Task inputs »
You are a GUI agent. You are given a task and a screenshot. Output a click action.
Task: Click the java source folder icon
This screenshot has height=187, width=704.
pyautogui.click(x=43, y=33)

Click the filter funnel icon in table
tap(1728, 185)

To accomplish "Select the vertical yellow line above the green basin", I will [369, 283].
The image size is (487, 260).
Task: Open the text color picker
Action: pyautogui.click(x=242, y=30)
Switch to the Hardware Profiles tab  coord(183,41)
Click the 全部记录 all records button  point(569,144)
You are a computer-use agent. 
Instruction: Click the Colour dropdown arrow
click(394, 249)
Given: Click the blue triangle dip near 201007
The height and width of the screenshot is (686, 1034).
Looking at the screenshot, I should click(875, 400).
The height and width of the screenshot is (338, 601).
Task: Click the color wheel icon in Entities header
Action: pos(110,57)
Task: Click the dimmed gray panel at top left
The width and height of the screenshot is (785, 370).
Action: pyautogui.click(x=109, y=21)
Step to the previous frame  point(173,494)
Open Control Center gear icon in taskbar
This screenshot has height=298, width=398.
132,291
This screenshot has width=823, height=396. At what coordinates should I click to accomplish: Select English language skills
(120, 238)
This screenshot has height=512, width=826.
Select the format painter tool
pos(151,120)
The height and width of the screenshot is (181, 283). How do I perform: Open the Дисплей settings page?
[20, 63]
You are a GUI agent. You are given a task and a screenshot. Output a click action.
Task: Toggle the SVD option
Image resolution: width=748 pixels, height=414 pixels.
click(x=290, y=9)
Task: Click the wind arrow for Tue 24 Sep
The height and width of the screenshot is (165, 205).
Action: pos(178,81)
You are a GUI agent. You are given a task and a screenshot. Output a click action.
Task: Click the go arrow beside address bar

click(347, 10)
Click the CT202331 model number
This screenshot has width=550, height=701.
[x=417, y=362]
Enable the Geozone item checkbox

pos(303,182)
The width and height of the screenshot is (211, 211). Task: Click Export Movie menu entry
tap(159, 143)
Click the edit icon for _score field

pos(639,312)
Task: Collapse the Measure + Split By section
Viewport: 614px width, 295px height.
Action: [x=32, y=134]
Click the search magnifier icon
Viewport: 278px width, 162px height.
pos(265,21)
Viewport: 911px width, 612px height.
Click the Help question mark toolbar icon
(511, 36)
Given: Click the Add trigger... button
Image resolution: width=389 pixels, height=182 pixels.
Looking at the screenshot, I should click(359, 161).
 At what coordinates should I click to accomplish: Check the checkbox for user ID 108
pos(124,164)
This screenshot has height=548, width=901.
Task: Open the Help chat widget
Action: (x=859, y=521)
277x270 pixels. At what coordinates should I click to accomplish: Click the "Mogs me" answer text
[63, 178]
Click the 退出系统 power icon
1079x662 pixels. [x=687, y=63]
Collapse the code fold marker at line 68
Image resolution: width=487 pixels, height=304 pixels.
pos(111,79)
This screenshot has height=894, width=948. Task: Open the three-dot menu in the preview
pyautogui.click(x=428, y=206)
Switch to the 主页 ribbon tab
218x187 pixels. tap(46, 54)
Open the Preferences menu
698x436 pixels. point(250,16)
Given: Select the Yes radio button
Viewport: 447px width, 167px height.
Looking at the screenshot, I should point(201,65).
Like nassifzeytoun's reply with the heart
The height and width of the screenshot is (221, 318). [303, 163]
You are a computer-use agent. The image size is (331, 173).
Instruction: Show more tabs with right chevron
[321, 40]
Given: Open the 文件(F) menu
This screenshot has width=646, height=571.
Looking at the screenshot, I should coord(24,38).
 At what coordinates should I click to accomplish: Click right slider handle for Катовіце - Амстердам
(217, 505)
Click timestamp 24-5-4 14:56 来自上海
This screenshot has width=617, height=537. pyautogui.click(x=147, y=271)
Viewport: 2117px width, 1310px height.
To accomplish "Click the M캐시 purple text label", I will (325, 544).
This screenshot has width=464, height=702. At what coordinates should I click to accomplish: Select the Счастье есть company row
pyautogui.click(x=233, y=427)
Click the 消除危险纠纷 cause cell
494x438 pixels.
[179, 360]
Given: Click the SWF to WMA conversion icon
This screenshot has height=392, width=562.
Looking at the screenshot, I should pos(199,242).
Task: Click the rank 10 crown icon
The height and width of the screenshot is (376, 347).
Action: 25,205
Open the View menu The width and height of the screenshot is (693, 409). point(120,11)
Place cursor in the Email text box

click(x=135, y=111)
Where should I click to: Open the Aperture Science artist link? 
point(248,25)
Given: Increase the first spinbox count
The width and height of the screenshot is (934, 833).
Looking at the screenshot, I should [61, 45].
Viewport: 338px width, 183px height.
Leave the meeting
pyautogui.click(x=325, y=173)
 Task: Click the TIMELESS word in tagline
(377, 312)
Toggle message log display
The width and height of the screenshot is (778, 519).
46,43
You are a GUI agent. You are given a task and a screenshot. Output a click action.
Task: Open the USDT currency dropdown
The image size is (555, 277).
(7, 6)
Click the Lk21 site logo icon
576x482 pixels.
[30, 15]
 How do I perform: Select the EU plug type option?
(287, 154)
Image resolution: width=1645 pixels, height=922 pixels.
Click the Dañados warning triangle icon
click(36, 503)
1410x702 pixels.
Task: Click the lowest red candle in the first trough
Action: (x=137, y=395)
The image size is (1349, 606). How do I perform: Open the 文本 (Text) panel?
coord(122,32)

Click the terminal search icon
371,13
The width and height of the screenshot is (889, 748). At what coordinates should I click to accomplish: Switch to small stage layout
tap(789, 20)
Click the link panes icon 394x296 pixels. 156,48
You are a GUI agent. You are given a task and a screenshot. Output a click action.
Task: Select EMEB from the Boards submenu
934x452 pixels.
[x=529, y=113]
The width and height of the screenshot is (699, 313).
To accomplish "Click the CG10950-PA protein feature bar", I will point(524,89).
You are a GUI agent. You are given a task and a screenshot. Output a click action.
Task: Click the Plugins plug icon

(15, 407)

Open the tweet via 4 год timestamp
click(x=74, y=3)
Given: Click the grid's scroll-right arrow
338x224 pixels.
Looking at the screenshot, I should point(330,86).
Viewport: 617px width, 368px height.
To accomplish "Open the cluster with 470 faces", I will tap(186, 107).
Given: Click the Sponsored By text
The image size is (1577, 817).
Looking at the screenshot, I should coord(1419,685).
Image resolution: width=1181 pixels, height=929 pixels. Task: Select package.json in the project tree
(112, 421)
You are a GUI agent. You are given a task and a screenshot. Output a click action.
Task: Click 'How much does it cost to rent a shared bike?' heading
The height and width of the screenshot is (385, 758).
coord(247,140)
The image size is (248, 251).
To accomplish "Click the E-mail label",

Exercise directions »
Write the entries out once more, exactly as they appear.

Expected answer »
You are a GUI agent. You are given a task and a screenshot. Output a click action.
Task: Click the java source folder icon
This screenshot has height=187, width=704.
pyautogui.click(x=43, y=33)

Click the filter funnel icon in table
tap(1728, 185)

To accomplish "Select the vertical yellow line above the green basin", I will [369, 283].
The image size is (487, 260).
Task: Open the text color picker
Action: pyautogui.click(x=242, y=30)
Switch to the Hardware Profiles tab  coord(183,41)
Click the 全部记录 all records button  point(569,144)
You are a computer-use agent. 
Instruction: Click the Colour dropdown arrow
click(394, 249)
Given: Click the blue triangle dip near 201007
The height and width of the screenshot is (686, 1034).
Looking at the screenshot, I should click(875, 400).
The height and width of the screenshot is (338, 601).
Task: Click the color wheel icon in Entities header
Action: pos(110,57)
Task: Click the dimmed gray panel at top left
The width and height of the screenshot is (785, 370).
Action: pyautogui.click(x=109, y=21)
Step to the previous frame  point(173,494)
Open Control Center gear icon in taskbar
This screenshot has height=298, width=398.
132,291
This screenshot has width=823, height=396. At what coordinates should I click to accomplish: Select English language skills
(120, 238)
This screenshot has height=512, width=826.
Select the format painter tool
pos(151,120)
The height and width of the screenshot is (181, 283). How do I perform: Open the Дисплей settings page?
[20, 63]
You are a GUI agent. You are given a task and a screenshot. Output a click action.
Task: Toggle the SVD option
Image resolution: width=748 pixels, height=414 pixels.
click(x=290, y=9)
Task: Click the wind arrow for Tue 24 Sep
The height and width of the screenshot is (165, 205).
Action: pos(178,81)
You are a GUI agent. You are given a task and a screenshot. Output a click action.
Task: Click the go arrow beside address bar

click(347, 10)
Click the CT202331 model number
This screenshot has width=550, height=701.
[x=417, y=362]
Enable the Geozone item checkbox

pos(303,182)
The width and height of the screenshot is (211, 211). Task: Click Export Movie menu entry
tap(159, 143)
Click the edit icon for _score field

pos(639,312)
Task: Collapse the Measure + Split By section
Viewport: 614px width, 295px height.
Action: [x=32, y=134]
Click the search magnifier icon
Viewport: 278px width, 162px height.
pos(265,21)
Viewport: 911px width, 612px height.
Click the Help question mark toolbar icon
(511, 36)
Given: Click the Add trigger... button
Image resolution: width=389 pixels, height=182 pixels.
Looking at the screenshot, I should click(359, 161).
 At what coordinates should I click to accomplish: Check the checkbox for user ID 108
pos(124,164)
This screenshot has height=548, width=901.
Task: Open the Help chat widget
Action: (x=859, y=521)
277x270 pixels. At what coordinates should I click to accomplish: Click the "Mogs me" answer text
[63, 178]
Click the 退出系统 power icon
1079x662 pixels. [x=687, y=63]
Collapse the code fold marker at line 68
Image resolution: width=487 pixels, height=304 pixels.
pos(111,79)
This screenshot has height=894, width=948. Task: Open the three-dot menu in the preview
pyautogui.click(x=428, y=206)
Switch to the 主页 ribbon tab
218x187 pixels. tap(46, 54)
Open the Preferences menu
698x436 pixels. point(250,16)
Given: Select the Yes radio button
Viewport: 447px width, 167px height.
Looking at the screenshot, I should point(201,65).
Like nassifzeytoun's reply with the heart
The height and width of the screenshot is (221, 318). [303, 163]
You are a computer-use agent. The image size is (331, 173).
Instruction: Show more tabs with right chevron
[321, 40]
Given: Open the 文件(F) menu
This screenshot has width=646, height=571.
Looking at the screenshot, I should coord(24,38).
 At what coordinates should I click to accomplish: Click right slider handle for Катовіце - Амстердам
(217, 505)
Click timestamp 24-5-4 14:56 来自上海
This screenshot has width=617, height=537. pyautogui.click(x=147, y=271)
Viewport: 2117px width, 1310px height.
To accomplish "Click the M캐시 purple text label", I will (325, 544).
This screenshot has width=464, height=702. At what coordinates should I click to accomplish: Select the Счастье есть company row
pyautogui.click(x=233, y=427)
Click the 消除危险纠纷 cause cell
494x438 pixels.
[179, 360]
Given: Click the SWF to WMA conversion icon
This screenshot has height=392, width=562.
Looking at the screenshot, I should pos(199,242).
Task: Click the rank 10 crown icon
The height and width of the screenshot is (376, 347).
Action: 25,205
Open the View menu The width and height of the screenshot is (693, 409). point(120,11)
Place cursor in the Email text box

click(x=135, y=111)
Where should I click to: Open the Aperture Science artist link? 
point(248,25)
Given: Increase the first spinbox count
The width and height of the screenshot is (934, 833).
Looking at the screenshot, I should [61, 45].
Viewport: 338px width, 183px height.
Leave the meeting
pyautogui.click(x=325, y=173)
 Task: Click the TIMELESS word in tagline
(377, 312)
Toggle message log display
The width and height of the screenshot is (778, 519).
46,43
You are a GUI agent. You are given a task and a screenshot. Output a click action.
Task: Open the USDT currency dropdown
The image size is (555, 277).
(7, 6)
Click the Lk21 site logo icon
576x482 pixels.
[30, 15]
 How do I perform: Select the EU plug type option?
(287, 154)
Image resolution: width=1645 pixels, height=922 pixels.
Click the Dañados warning triangle icon
click(36, 503)
1410x702 pixels.
Task: Click the lowest red candle in the first trough
Action: (x=137, y=395)
The image size is (1349, 606). How do I perform: Open the 文本 (Text) panel?
coord(122,32)

Click the terminal search icon
371,13
The width and height of the screenshot is (889, 748). At what coordinates should I click to accomplish: Switch to small stage layout
tap(789, 20)
Click the link panes icon 394x296 pixels. 156,48
You are a GUI agent. You are given a task and a screenshot. Output a click action.
Task: Select EMEB from the Boards submenu
934x452 pixels.
[x=529, y=113]
The width and height of the screenshot is (699, 313).
To accomplish "Click the CG10950-PA protein feature bar", I will point(524,89).
You are a GUI agent. You are given a task and a screenshot. Output a click action.
Task: Click the Plugins plug icon

(15, 407)

Open the tweet via 4 год timestamp
click(x=74, y=3)
Given: Click the grid's scroll-right arrow
338x224 pixels.
Looking at the screenshot, I should point(330,86).
Viewport: 617px width, 368px height.
To accomplish "Open the cluster with 470 faces", I will tap(186, 107).
Given: Click the Sponsored By text
The image size is (1577, 817).
Looking at the screenshot, I should coord(1419,685).
Image resolution: width=1181 pixels, height=929 pixels. Task: Select package.json in the project tree
(112, 421)
You are a GUI agent. You are given a task and a screenshot. Output a click action.
Task: Click 'How much does it cost to rent a shared bike?' heading
The height and width of the screenshot is (385, 758).
coord(247,140)
The image size is (248, 251).
To accomplish "Click the E-mail label",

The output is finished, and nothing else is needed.